◆ **Work instructions**
Convert every line of the data below into a Markdown table with two columns, "No." for a running row number and "Entry" for the line itself. Leave out blank lines.

◆ **Records from a collection**
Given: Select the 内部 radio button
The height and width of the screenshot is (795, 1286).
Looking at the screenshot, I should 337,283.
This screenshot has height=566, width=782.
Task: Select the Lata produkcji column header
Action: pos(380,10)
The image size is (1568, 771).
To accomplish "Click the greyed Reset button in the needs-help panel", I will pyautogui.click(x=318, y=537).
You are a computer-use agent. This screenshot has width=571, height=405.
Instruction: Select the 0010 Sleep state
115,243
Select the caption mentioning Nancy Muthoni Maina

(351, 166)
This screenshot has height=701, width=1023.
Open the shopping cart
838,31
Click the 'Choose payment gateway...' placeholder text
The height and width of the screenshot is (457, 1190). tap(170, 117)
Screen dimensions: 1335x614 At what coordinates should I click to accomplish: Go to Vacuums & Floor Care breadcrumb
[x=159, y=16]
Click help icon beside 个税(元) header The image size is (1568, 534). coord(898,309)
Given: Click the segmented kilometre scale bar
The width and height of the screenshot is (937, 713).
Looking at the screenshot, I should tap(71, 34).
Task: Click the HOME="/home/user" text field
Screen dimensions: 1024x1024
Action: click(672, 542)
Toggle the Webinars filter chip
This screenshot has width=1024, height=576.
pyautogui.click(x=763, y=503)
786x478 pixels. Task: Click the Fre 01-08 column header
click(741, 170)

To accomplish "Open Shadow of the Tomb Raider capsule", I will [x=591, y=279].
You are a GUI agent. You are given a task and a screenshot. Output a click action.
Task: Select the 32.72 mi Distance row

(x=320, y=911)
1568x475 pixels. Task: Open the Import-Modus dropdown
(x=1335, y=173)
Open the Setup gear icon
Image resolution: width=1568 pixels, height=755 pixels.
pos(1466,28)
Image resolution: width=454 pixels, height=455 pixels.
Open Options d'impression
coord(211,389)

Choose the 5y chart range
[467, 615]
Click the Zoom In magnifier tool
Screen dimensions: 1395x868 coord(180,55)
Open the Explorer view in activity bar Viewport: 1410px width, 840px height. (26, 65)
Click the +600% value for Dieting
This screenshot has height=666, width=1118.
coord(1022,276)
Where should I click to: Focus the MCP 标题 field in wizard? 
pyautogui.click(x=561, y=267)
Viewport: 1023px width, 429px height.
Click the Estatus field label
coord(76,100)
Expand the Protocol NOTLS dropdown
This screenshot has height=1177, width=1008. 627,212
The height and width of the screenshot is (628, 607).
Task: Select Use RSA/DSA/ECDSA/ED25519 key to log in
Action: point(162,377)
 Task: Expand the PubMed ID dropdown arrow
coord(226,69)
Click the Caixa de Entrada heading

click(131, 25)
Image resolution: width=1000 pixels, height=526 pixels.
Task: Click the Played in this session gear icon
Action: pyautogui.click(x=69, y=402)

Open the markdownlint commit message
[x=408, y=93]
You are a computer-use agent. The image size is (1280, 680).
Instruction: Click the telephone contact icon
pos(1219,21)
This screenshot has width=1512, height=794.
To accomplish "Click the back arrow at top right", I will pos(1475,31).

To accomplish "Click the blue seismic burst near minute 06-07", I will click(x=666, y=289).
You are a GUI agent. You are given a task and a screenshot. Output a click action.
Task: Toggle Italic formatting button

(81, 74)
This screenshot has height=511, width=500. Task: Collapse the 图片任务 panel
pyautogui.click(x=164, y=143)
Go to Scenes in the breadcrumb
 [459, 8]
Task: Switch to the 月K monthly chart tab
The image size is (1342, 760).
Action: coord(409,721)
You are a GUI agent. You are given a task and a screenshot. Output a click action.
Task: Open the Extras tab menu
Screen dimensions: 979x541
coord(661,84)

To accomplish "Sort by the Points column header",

◆ **Completed exercise**
| No. | Entry |
|---|---|
| 1 | Given: Select the 内部 radio button |
| 2 | The height and width of the screenshot is (795, 1286). |
| 3 | Looking at the screenshot, I should 337,283. |
| 4 | This screenshot has height=566, width=782. |
| 5 | Task: Select the Lata produkcji column header |
| 6 | Action: pos(380,10) |
| 7 | The image size is (1568, 771). |
| 8 | To accomplish "Click the greyed Reset button in the needs-help panel", I will pyautogui.click(x=318, y=537). |
| 9 | You are a computer-use agent. This screenshot has width=571, height=405. |
| 10 | Instruction: Select the 0010 Sleep state |
| 11 | 115,243 |
| 12 | Select the caption mentioning Nancy Muthoni Maina |
| 13 | (351, 166) |
| 14 | This screenshot has height=701, width=1023. |
| 15 | Open the shopping cart |
| 16 | 838,31 |
| 17 | Click the 'Choose payment gateway...' placeholder text |
| 18 | The height and width of the screenshot is (457, 1190). tap(170, 117) |
| 19 | Screen dimensions: 1335x614 At what coordinates should I click to accomplish: Go to Vacuums & Floor Care breadcrumb |
| 20 | [x=159, y=16] |
| 21 | Click help icon beside 个税(元) header The image size is (1568, 534). coord(898,309) |
| 22 | Given: Click the segmented kilometre scale bar |
| 23 | The width and height of the screenshot is (937, 713). |
| 24 | Looking at the screenshot, I should tap(71, 34). |
| 25 | Task: Click the HOME="/home/user" text field |
| 26 | Screen dimensions: 1024x1024 |
| 27 | Action: click(672, 542) |
| 28 | Toggle the Webinars filter chip |
| 29 | This screenshot has width=1024, height=576. |
| 30 | pyautogui.click(x=763, y=503) |
| 31 | 786x478 pixels. Task: Click the Fre 01-08 column header |
| 32 | click(741, 170) |
| 33 | To accomplish "Open Shadow of the Tomb Raider capsule", I will [x=591, y=279]. |
| 34 | You are a GUI agent. You are given a task and a screenshot. Output a click action. |
| 35 | Task: Select the 32.72 mi Distance row |
| 36 | (x=320, y=911) |
| 37 | 1568x475 pixels. Task: Open the Import-Modus dropdown |
| 38 | (x=1335, y=173) |
| 39 | Open the Setup gear icon |
| 40 | Image resolution: width=1568 pixels, height=755 pixels. |
| 41 | pos(1466,28) |
| 42 | Image resolution: width=454 pixels, height=455 pixels. |
| 43 | Open Options d'impression |
| 44 | coord(211,389) |
| 45 | Choose the 5y chart range |
| 46 | [467, 615] |
| 47 | Click the Zoom In magnifier tool |
| 48 | Screen dimensions: 1395x868 coord(180,55) |
| 49 | Open the Explorer view in activity bar Viewport: 1410px width, 840px height. (26, 65) |
| 50 | Click the +600% value for Dieting |
| 51 | This screenshot has height=666, width=1118. |
| 52 | coord(1022,276) |
| 53 | Where should I click to: Focus the MCP 标题 field in wizard?  |
| 54 | pyautogui.click(x=561, y=267) |
| 55 | Viewport: 1023px width, 429px height. |
| 56 | Click the Estatus field label |
| 57 | coord(76,100) |
| 58 | Expand the Protocol NOTLS dropdown |
| 59 | This screenshot has height=1177, width=1008. 627,212 |
| 60 | The height and width of the screenshot is (628, 607). |
| 61 | Task: Select Use RSA/DSA/ECDSA/ED25519 key to log in |
| 62 | Action: point(162,377) |
| 63 |  Task: Expand the PubMed ID dropdown arrow |
| 64 | coord(226,69) |
| 65 | Click the Caixa de Entrada heading |
| 66 | click(131, 25) |
| 67 | Image resolution: width=1000 pixels, height=526 pixels. |
| 68 | Task: Click the Played in this session gear icon |
| 69 | Action: pyautogui.click(x=69, y=402) |
| 70 | Open the markdownlint commit message |
| 71 | [x=408, y=93] |
| 72 | You are a computer-use agent. The image size is (1280, 680). |
| 73 | Instruction: Click the telephone contact icon |
| 74 | pos(1219,21) |
| 75 | This screenshot has width=1512, height=794. |
| 76 | To accomplish "Click the back arrow at top right", I will pos(1475,31). |
| 77 | To accomplish "Click the blue seismic burst near minute 06-07", I will click(x=666, y=289). |
| 78 | You are a GUI agent. You are given a task and a screenshot. Output a click action. |
| 79 | Task: Toggle Italic formatting button |
| 80 | (81, 74) |
| 81 | This screenshot has height=511, width=500. Task: Collapse the 图片任务 panel |
| 82 | pyautogui.click(x=164, y=143) |
| 83 | Go to Scenes in the breadcrumb |
| 84 |  [459, 8] |
| 85 | Task: Switch to the 月K monthly chart tab |
| 86 | The image size is (1342, 760). |
| 87 | Action: coord(409,721) |
| 88 | You are a GUI agent. You are given a task and a screenshot. Output a click action. |
| 89 | Task: Open the Extras tab menu |
| 90 | Screen dimensions: 979x541 |
| 91 | coord(661,84) |
| 92 | To accomplish "Sort by the Points column header", |